Nessel: MeToo at-home sexual assault test kit is 'shamelessly' trying to take advantage of survivors

At-home kit unlikely to stand up in court

LANSING, Mich. – Michigan Attorney General Dana Nessel is putting the maker of MeToo sexual assault kits on blast, warning the company not to do business in Michigan.

The New York-based MeToo Kits company is in violation of Michigan's Consumer Protection Act, Nessel said, and a notice of intended action was sent to the company Thursday.

Nessel's office said the company is marketing a sexual assault evidence kit described as the "first ever sexual assault evidence kit for at-home use."

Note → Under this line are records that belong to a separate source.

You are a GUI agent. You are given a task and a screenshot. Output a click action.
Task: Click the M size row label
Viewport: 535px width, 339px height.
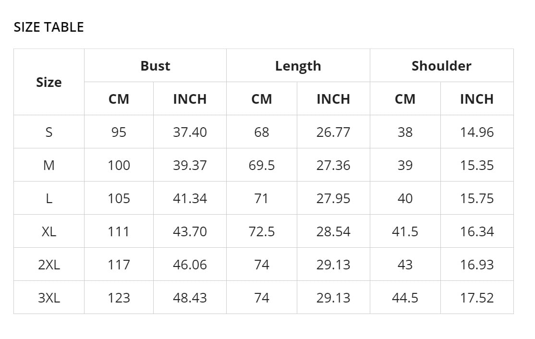pos(49,165)
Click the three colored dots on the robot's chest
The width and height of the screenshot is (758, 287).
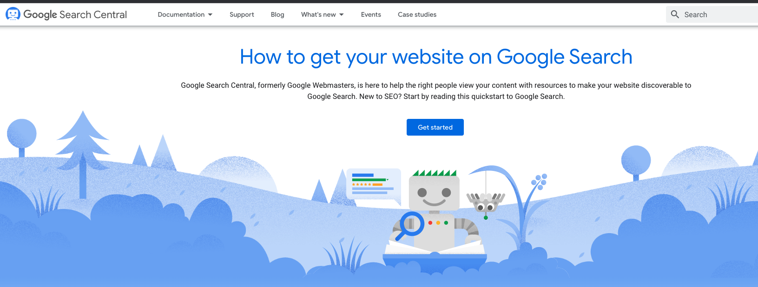click(438, 223)
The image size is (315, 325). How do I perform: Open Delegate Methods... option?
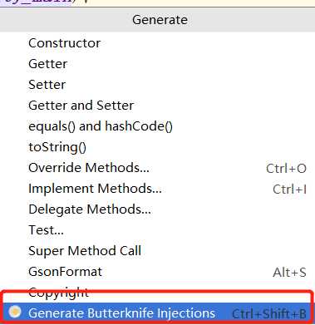(x=157, y=209)
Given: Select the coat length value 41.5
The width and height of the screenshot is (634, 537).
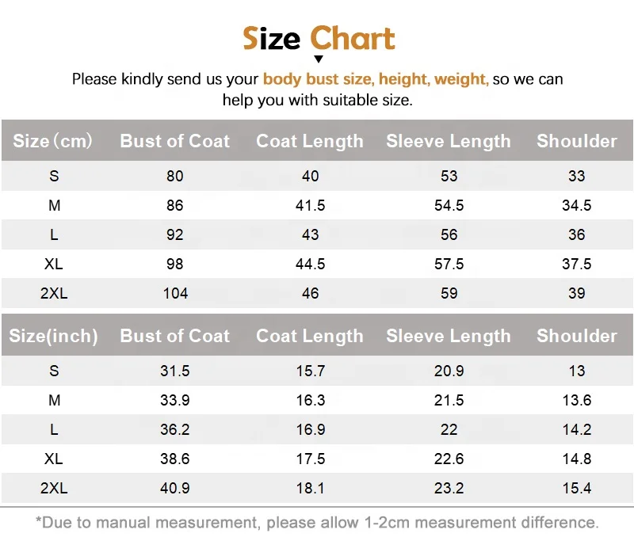Looking at the screenshot, I should pyautogui.click(x=310, y=205).
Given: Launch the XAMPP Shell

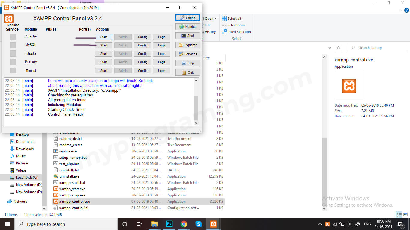Looking at the screenshot, I should pyautogui.click(x=187, y=36).
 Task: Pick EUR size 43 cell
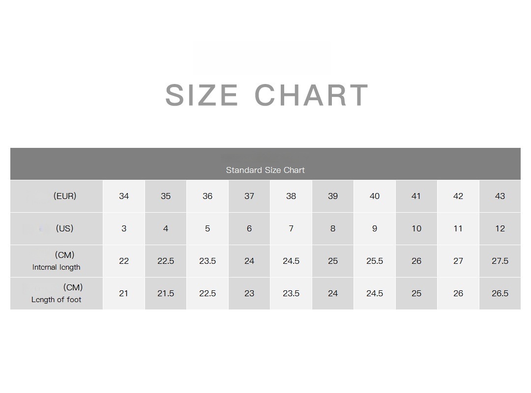[500, 196]
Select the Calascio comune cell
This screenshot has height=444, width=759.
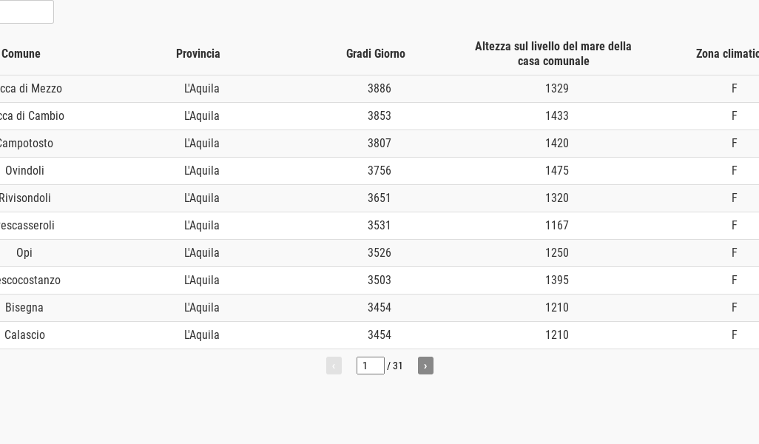click(24, 335)
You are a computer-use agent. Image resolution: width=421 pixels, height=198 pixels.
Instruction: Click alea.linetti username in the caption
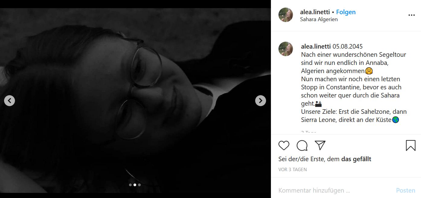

"We are very concerned about these sales and the representations made to induce them," Nessel said. "There is a lot of danger in people thinking that this is a good method to go."

Nessel said the kits would prevent sexual assault survivors from getting necessary health care services after an assault. The kits would also likely undermine law enforcement efforts to capture, charge, try and convict rapists.

"This company is shamelessly trying to take financial advantage of the ‘Me Too' movement by luring victims into thinking that an at-home-do-it-yourself sexual assault kit will stand up in court," Nessel said.

"Nothing could be further from the truth. Career prosecutors know that evidence collected in this way would not provide the necessary chain of custody. And it is unlikely any private lab would have access to CODIS (Combined DNA Index System, a national DNA data base created and maintained by the FBI), which would significantly limit the ability to identify unknown perpetrators or repeat offenders."

According to a news release, sexual assault evidence collection kits are free in Michigan to anyone who seeks medical attention for a sexual assault within 120 hours of the assault. The evidence kit is included in a sexual assault medical forensic examination.

The release said a medical exam is important as health providers can identify and treat injuries and provide any medication necessary after an assault.

"There is absolutely no benefit here for victims," Nessel said. "In addition, some of the pitches the company is making actually demonize the process that allows the justice system to work. A victim should never be discouraged from reporting an assault and seeking the professional care he or she needs."

The company has 10 days to provide assurances that it will not sell the kits in Michigan.

"This is an extremely important consumer and public safety matter and we will pursue it accordingly," said Nessel.

Local 4 reached out to the company for comment, but we're told they would have a statement available after the weekend.